Pulmonary function changes in long-term survivors of chronic myelogenous leukemia after allogeneic bone marrow transplantation: a Taiwan experience.

Pulmonary function in 42 patients with chronic myelogenous leukemia (CML) was tested before and after HLA-matched (39 related, 3 unrelated) allogeneic bone marrow transplantation (BMT) between 1985 and 1999. Pulmonary function tests (PFTs) including ventilatory capacity, lung volumes, and diffusion capacity for carbon monoxide (DLCO) were performed before and 3, 6, 12, and 24 months after BMT, and every 12 months thereafter. Possible pre- and post-BMT risk factors were evaluated for their influence on pulmonary function. Patients were divided into two groups according to their survival duration for more than 12 months or not. Pretransplant PFTs were essentially normal except for mild reduction in DLCO values in the short-term survival group.
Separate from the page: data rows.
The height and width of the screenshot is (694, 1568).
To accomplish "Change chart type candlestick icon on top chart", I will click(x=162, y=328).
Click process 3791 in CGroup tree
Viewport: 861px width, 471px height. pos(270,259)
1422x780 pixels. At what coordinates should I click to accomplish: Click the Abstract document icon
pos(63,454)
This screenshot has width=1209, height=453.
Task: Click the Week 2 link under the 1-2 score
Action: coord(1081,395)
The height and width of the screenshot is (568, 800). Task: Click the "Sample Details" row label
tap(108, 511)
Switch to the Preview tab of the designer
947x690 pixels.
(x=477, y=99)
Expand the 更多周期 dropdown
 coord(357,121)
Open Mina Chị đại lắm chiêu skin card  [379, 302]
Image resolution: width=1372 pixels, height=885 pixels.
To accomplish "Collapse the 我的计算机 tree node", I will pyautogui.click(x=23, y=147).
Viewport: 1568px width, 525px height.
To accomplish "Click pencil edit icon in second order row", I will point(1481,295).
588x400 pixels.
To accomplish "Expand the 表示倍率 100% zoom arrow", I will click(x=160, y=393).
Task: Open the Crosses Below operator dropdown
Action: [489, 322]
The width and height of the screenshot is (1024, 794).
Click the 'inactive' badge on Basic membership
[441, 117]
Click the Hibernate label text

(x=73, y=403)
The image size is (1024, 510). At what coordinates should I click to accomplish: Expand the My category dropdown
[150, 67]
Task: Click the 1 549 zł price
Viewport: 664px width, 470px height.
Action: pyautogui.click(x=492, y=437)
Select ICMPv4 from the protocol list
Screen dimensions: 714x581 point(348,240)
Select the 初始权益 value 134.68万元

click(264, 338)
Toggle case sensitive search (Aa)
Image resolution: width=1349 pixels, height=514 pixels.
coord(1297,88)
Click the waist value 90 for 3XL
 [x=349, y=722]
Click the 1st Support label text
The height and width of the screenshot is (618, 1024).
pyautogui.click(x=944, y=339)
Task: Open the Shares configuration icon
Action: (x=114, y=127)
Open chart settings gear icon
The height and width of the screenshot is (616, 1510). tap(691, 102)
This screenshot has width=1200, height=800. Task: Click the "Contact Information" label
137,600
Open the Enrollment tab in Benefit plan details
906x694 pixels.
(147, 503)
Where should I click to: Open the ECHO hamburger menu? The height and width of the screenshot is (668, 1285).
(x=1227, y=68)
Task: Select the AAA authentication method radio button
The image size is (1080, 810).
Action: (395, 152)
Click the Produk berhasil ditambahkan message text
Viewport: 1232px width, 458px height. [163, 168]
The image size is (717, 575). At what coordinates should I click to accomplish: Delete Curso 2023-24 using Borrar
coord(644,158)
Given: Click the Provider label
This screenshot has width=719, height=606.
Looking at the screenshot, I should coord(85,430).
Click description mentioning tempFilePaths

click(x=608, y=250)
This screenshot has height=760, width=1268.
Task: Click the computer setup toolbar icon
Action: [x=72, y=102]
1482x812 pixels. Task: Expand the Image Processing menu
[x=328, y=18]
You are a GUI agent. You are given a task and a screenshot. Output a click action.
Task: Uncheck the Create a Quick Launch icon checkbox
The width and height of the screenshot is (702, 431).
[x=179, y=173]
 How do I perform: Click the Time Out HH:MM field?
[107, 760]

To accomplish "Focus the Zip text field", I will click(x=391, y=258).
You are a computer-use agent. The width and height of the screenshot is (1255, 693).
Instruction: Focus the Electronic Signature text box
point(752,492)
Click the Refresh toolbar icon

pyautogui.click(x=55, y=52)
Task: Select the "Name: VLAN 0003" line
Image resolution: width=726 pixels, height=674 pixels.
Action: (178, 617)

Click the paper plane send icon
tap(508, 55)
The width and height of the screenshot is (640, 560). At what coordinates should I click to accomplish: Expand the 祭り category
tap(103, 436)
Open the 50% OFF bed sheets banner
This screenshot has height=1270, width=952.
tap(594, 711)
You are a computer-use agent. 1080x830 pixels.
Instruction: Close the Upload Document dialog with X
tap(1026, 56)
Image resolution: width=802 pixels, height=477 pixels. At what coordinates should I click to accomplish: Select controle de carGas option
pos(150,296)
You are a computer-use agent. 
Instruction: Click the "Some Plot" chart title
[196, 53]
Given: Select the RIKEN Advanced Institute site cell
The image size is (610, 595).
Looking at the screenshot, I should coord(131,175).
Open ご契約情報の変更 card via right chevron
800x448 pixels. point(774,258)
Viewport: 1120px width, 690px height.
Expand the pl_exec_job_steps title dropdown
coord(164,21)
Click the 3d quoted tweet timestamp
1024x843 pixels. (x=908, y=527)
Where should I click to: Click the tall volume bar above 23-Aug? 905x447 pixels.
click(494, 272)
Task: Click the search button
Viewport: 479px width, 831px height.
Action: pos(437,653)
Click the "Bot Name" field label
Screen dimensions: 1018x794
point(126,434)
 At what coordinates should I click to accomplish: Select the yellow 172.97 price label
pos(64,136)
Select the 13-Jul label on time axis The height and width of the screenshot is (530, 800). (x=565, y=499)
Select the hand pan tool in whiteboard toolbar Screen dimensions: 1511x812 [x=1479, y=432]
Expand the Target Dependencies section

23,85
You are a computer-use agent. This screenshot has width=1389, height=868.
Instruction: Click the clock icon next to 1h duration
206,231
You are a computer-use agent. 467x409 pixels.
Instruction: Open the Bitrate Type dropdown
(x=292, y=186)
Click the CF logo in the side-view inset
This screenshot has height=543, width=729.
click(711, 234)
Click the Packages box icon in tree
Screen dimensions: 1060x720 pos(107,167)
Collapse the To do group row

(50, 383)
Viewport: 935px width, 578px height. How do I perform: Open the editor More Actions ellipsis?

Overall pulmonary function changes revealed persistent and significant decrease of forced vital capacity (FVC) and DLCO values after BMT. The DLCO values reached abnormal levels (< 80%) and showed a trend of incomplete recovery. Decrease of forced expiratory volume in the first second (FEV1) and vital capacity were also noted but the FEV1/FVC ratio remained within normal limits after BMT. Transient fall of total lung capacity after BMT was noted. However, its values did not reach abnormal levels such as to cause restrictive ventilatory impairment. Possible risk factors including gender, smoking, bronchiolitis obliterans, acute and chronic graft-versus-host disease (GVHD) were found to have significant influences on posttransplant pulmonary function changes by multiple regression analysis. Most patients except those who developed bronchiolitis obliterans were clinically asymptomatic. Development of bronchiolitis obliterans was the most important factor to cause both clinical symptoms and impaired pulmonary function. In summary, pulmonary function changes before and after HLA-matched allogeneic BMT in long-term survivors of CML only showed modest dysfunction. The primary negative presentation with the development of oxygenation defect had no clinical significance in most patients. The influences on the impairment of pulmonary function were multifactorial.